Cuttler et al. (2017) calculated a range of grain density of 2.51–2.76 g/cm3 for the bioclastic sediment on Ningaloo reef from bottom grab samples. We determined grain densities of 1.92, 2.08, and 2.5 g/cm3 and median grain sizes of 0.95, 0.86, and 0.67 mm from samples collected at sites TR1, TR2 and TR3, respectively; these were used to calculate the Shields parameters at each site.
Bed Elevation Changes Across the Reef/Lagoon
Bed elevation changes varied considerably across the reef/lagoon complex. Near the reef crest at Site TR1, there was little apparent accumulation or loss of sediment; the bed level rarely varied more than a few centimeters (Figure 6C). When bed level variation did occur, the variation was detected across all three altimeters simultaneously. This represented whole-scale bed change and not the formation or propagation of bedforms. We interpret that sheet-flow conditions (or suspended sediment transport) dominated at TR1 due to the absence of bedforms, despite a clear source of sediment.

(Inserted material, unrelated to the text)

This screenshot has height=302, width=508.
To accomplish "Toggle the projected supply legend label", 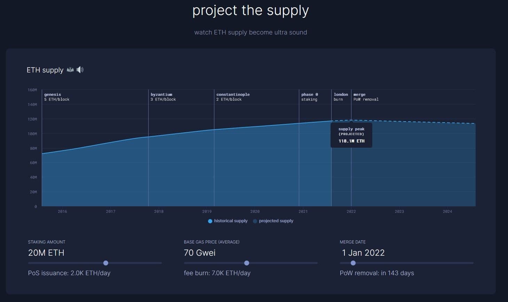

Figure 6. Response of the reef to forcing. (A) Significant wave height; the black dotted line denotes the 40-h low-pass filtered wave height at TR1. (B) Depth-averaged current speed. (C) Bed elevation from the three in-line altimeters at TR1 on the outer reef flat near the reef crest. (D) Bed elevation from the two in-line altimeters at TR2 on the inner reef flat. (E) Bed elevation from the three in-line altimeters at TR3 in the lagoon. In A and B, color represents the site location: Red = TR1 on the outer reef flat near the reef crest, blue = TR2 on the inner reef flat, and green = TR3 in the lagoon. In panels (C–E) colors represent data from individual altimeters, in order from offshore to onshore, black, green and blue.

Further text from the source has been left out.